By: David March, Training Officer, 2013-2014
EMS at its core is about two primary tasks: 1) rapidly responding to patients in order to provide time-critical life-saving interventions, and 2) transporting patients quickly and safely to a higher level care facility (usually a hospital of some sort). Some times we lose sight of these central components since we have the luxury of staying on scene for longer than most organizations, giving us more flexibility in our triaging operations. However, these remain our most critical operations. The first is achieved with quality ABC’s (airway, breathing, circulation), while the latter is largely a matter of hand offs.
The earlier you make a transport decision, the sooner our patients get the care they need, and the sooner you get to go back to bed. If you arrive on scene for a patient who is having difficulty responding appropriately to simple questions, who has suffered serious trauma, has had an unusual medical episode, or otherwise seems to be fairly clearly hospital bound, go ahead and make the call then. Our training and experience allows us to fairly reliably size-up a scene and determine what interventions are going to be necessary. Of course, without more time with the patient, you can’t be certain a trip to the hospital is going to be necessary. I’ve arrived on scene to find a patient that was almost entirely unresponsive and immediately called AFD (Arlington Fire Department), only to lead them to a fully cogent and ambulatory patient ten minutes later. If you’re unsure and the patient doesn’t face any immediate life-threats, take the time to asses them properly, but for most extreme situations, you should be able to make the call as soon as you arrive on scene and be reasonably confident in your decision. Worst case scenario, AFD is dispatched and you have to meet them at the door to explain the confusion.
Many of us are also so used to dealing with somewhat uncooperative patients that strongly do not want to go to the hospital, that we forget that many patients do. It doesn’t hurt to start off your patient assessment by asking them if they would be interested in going to the hospital. Many patients, particularly those who have just gone through a disconcerting medical episode, or who have a chronic condition, will already know they want to go. Calling AFD at that point shortens their wait time, and reduces the amount of repeated medical history the patient will have to go through.
Once AFD has been dispatched, you have a short window of time to get everything ready for the hand off. If your patient requires continued care and attention, that is obviously all you should focus on. However, if the patient is fairly stable, it is helpful to have a PCR (pre-hospital care report) prepared by the time the ambulance gets there, as well as an up to date set of vitals if there are enough crew members. The form you hand off will likely not be the complete write-up we will keep for our records and submit to Baldwin. For this skeleton report, it’s most important to note the patient’s name, birthday, medical history, allergies, and the critical details from the incident that lead up to EMS being called. Press down hard, as the report we give AFD is a carbon copy and will be illegible if you don’t.

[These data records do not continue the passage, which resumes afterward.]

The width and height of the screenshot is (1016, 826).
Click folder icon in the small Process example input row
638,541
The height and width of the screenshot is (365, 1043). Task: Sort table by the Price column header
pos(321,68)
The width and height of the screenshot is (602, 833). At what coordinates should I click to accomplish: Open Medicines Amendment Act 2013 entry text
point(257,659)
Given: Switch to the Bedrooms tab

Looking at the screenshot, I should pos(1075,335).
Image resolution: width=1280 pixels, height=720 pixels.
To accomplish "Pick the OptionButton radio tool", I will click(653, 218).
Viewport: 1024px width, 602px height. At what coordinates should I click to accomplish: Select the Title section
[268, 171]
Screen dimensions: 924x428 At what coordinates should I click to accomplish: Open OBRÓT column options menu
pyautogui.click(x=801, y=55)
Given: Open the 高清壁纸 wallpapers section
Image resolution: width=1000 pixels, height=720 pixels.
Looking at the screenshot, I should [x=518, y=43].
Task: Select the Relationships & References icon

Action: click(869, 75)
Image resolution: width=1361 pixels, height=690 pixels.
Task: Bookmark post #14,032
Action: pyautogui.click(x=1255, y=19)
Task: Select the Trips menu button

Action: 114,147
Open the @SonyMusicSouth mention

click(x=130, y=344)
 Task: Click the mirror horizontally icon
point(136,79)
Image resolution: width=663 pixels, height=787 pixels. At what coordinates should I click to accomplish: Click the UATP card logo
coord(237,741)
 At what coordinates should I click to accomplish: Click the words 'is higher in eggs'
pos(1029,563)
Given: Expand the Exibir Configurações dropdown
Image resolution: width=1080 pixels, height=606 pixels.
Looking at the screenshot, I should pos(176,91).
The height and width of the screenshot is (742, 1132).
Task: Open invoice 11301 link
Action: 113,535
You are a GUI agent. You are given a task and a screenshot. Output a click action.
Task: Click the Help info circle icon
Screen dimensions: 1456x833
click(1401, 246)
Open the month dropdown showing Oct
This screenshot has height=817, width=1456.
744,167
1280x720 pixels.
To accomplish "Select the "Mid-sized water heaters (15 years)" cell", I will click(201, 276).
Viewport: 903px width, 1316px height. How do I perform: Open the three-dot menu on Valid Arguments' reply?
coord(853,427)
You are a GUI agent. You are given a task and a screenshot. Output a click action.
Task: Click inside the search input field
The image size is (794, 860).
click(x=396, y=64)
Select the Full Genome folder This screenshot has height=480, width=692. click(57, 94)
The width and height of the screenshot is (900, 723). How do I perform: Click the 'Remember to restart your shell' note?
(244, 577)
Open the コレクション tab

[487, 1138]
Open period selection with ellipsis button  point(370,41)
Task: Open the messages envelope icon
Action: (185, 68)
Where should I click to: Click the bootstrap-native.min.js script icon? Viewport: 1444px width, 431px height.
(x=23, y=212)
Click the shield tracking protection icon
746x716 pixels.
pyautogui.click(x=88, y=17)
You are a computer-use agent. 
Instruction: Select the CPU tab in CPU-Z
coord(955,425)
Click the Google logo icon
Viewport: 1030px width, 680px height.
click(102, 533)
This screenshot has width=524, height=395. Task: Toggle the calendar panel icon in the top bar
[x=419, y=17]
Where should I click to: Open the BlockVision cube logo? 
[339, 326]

If your patient is ambulatory and able, you can assist them to wherever AFD will be arriving. If they aren’t, at a minimum try to ensure that they have shoes, ID, and their health insurance card. If their friends are with them, encourage them to decide if anyone is going to ride along in the ambulance and figure out how the patient is going to get back from the hospital. When the CRC informs you that AFD has arrived, go meet with them and fill them in on what you’ve learned and what has happened while you’ve been on scene. Give them the pink sheet and make sure they’re able to read the patient’s name and birthday. Don’t let the ambulance leave without finding out which hospital the patient is going to be transported to.
Handing off a patient transfers responsibility for their continued care to the EMTs in the ambulance, and releases you and your crew from liability for future incidents that night. However, it is only appropriate to make this transfer when you can be confident that your patient is going to receive the care they receive. The EMTs and Paramedics you will be handing patients off to will likely have much more experience and training than you will. That does not, however, absolve you of responsibility in ensuring that your patient gets the attention they require. If the ambulance crew is not taking your patient’s condition as seriously as you think it deserves, it is your responsibility to convince them otherwise. Be polite and professional, but be firm. Our first and foremost responsibility is to our patients and it is well-worth some awkwardness and bruised egos to make sure they have their concerns adequately addressed.
Most of the time, hand offs will be easy and hassle free, and you’ll get to go home knowing that your patient has been transferred to someone with the necessary experience, training, and resources to give them the care they need.